节选文本:
====
怎么在hadoop作map/reduce时输出N种不同类型的value

coderplay

浏览: 571656 次
性别:
来自: 广州杭州

最近访客更多访客>>

x_h_j123

liuxiao723846

汀雨晓洛

springcdma

博主相关

博客

微博

相册

留言

关于我

文章分类

社区版块

存档分类

博客分类：

mapreduce&parallel

Hadoop Apache lucene Gmail Mapreduce

BTW:再次感叹下没有机器, 3.4G的语料,单机处理了10来个小时, 真是郁闷~~　要是有N台机器多好啊.

在很多时候,特别是处理大数据的时候,我们希望一道MapReduce过程就可以解决几个问题。这样可以避免再次读取数据。比如：在做文本聚类/分类的时候，mapper读取语料，进行分词后，要同时算出每个词条(term)的term frequency以及它的document frequency.　前者对于每个词条来说其实是个向量,　它代表此词条在N篇文档各中的词频；而后者就是一个非负整数。这时候就可以借助一种特殊的Writable类：GenericWritable.

用法是：继承这个类，然后把你要输出value的Writable类型加进它的CLASSES静态变量里,在后面的TermMapper和TermReducer中我的value使用了三种ArrayWritable,IntWritable和我自已定义的TFWritable,所以要把三者全加入TermWritable的CLASSES中。
====
任务要求: 返回上面这篇讲Hadoop输出多种value类型的文章中的一段原文，从“Hadoop Apache lucene”开始，一直到“able的CLASSES中。”为止，一字不改。
====
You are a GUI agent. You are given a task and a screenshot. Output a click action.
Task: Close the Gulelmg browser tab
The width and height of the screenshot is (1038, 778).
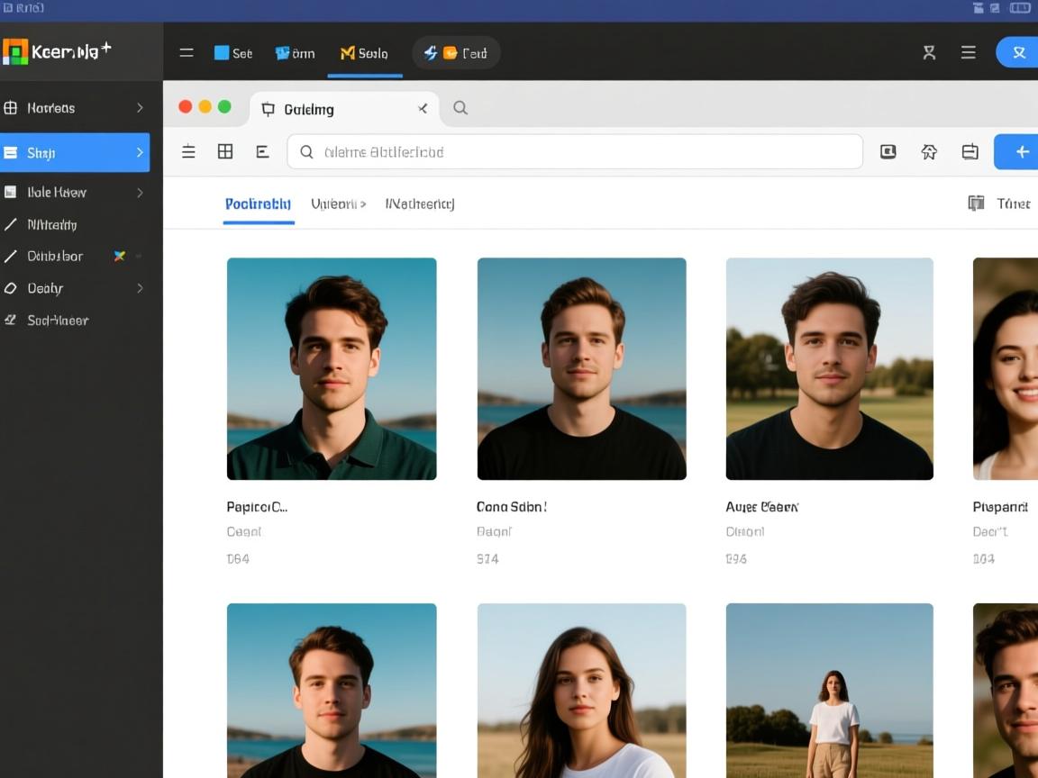click(423, 109)
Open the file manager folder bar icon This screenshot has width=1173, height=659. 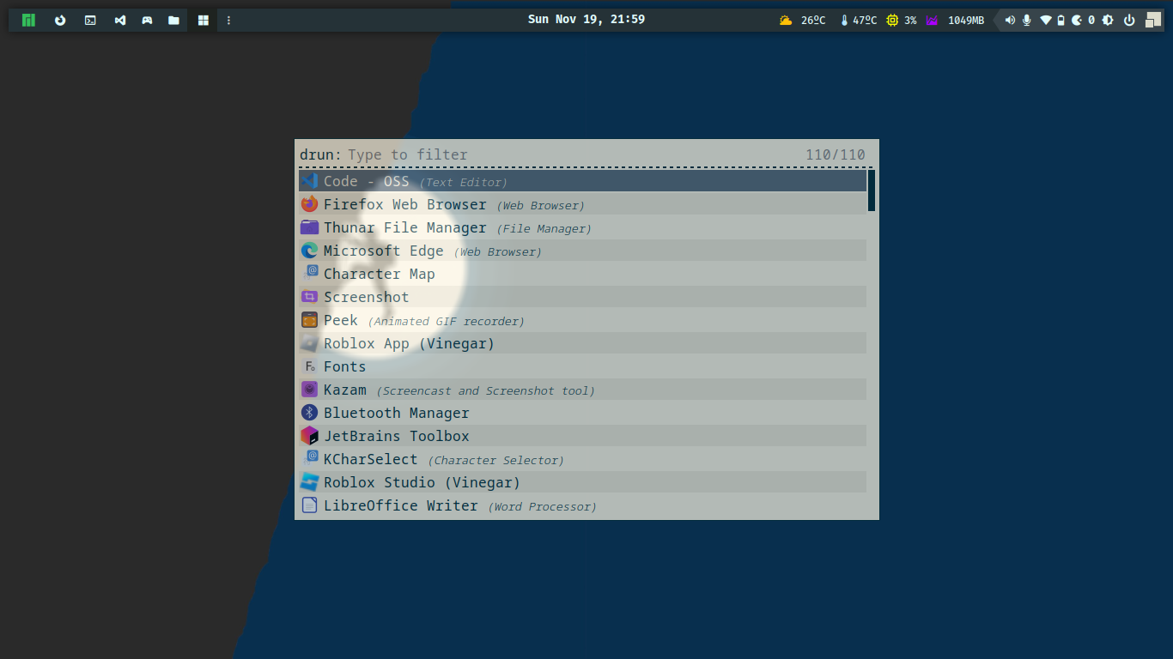(x=174, y=20)
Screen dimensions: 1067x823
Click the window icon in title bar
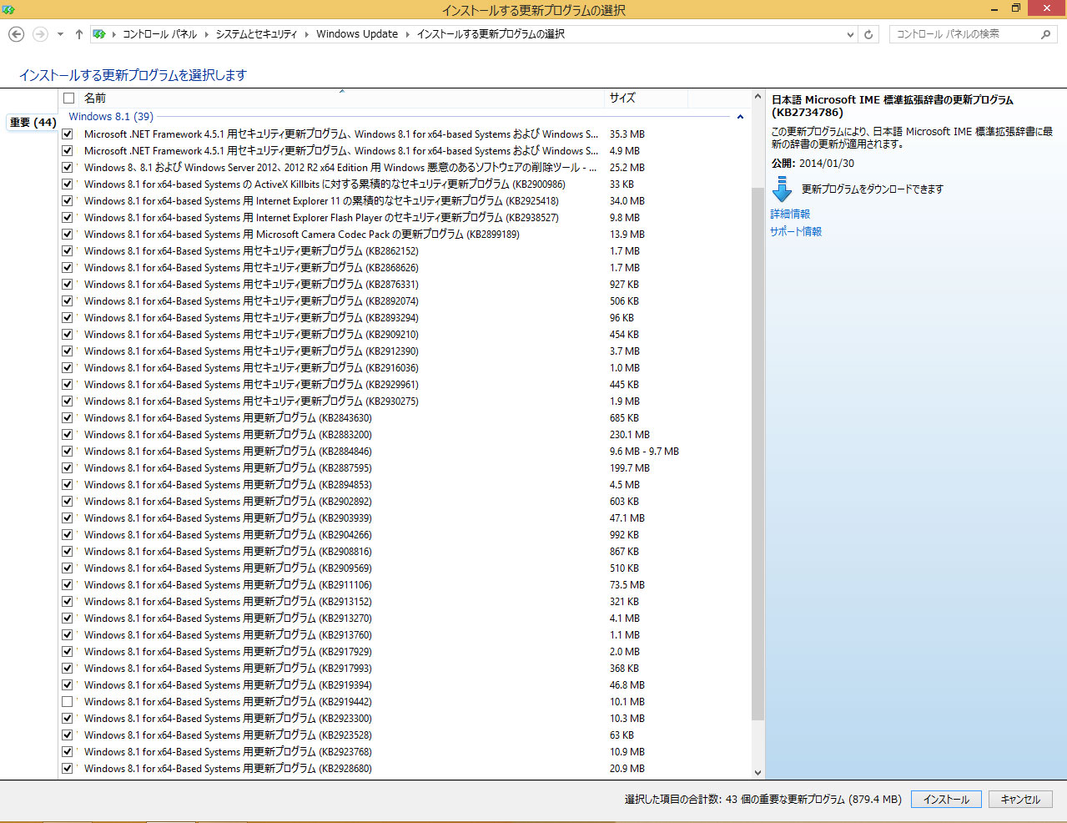8,9
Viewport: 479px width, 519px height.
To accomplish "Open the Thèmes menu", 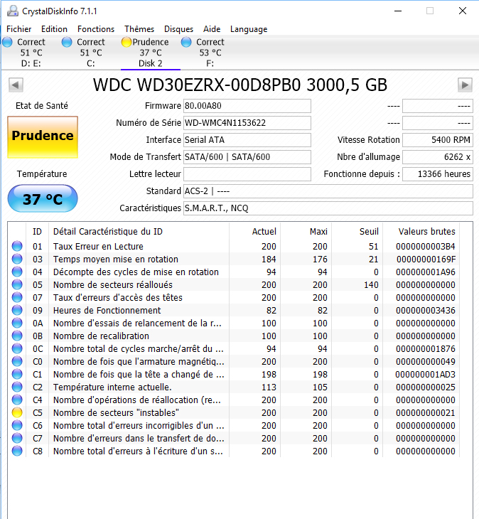I will [139, 29].
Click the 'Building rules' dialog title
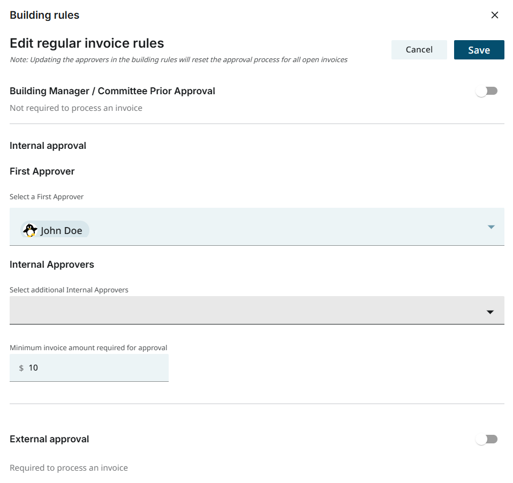Screen dimensions: 513x483 pyautogui.click(x=44, y=15)
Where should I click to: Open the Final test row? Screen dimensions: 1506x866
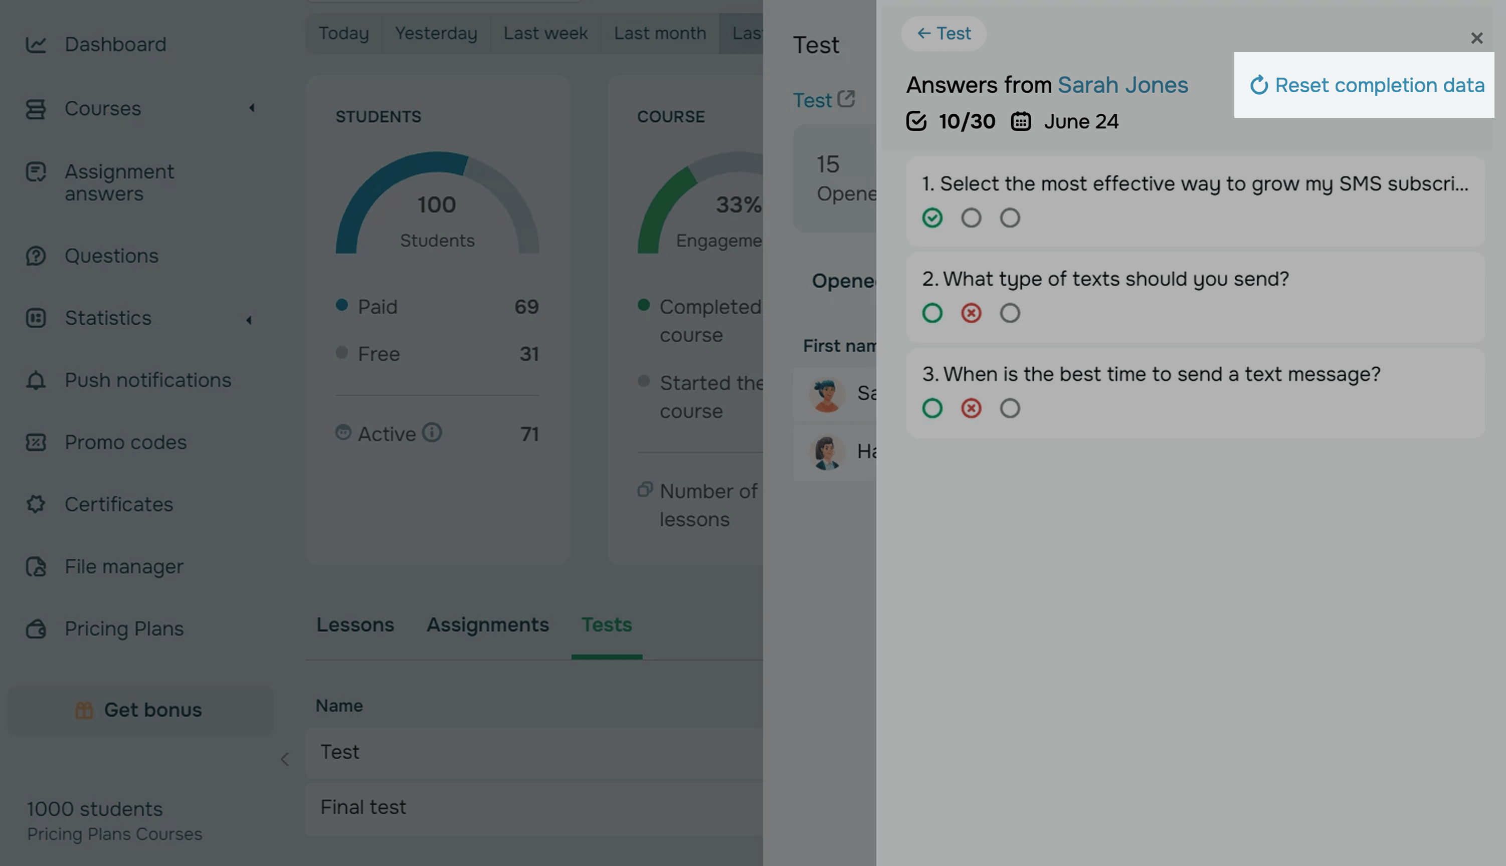point(363,807)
====
完成结果:
Hadoop Apache lucene Gmail Mapreduce

BTW:再次感叹下没有机器, 3.4G的语料,单机处理了10来个小时, 真是郁闷~~　要是有N台机器多好啊.

在很多时候,特别是处理大数据的时候,我们希望一道MapReduce过程就可以解决几个问题。这样可以避免再次读取数据。比如：在做文本聚类/分类的时候，mapper读取语料，进行分词后，要同时算出每个词条(term)的term frequency以及它的document frequency.　前者对于每个词条来说其实是个向量,　它代表此词条在N篇文档各中的词频；而后者就是一个非负整数。这时候就可以借助一种特殊的Writable类：GenericWritable.

用法是：继承这个类，然后把你要输出value的Writable类型加进它的CLASSES静态变量里,在后面的TermMapper和TermReducer中我的value使用了三种ArrayWritable,IntWritable和我自已定义的TFWritable,所以要把三者全加入TermWritable的CLASSES中。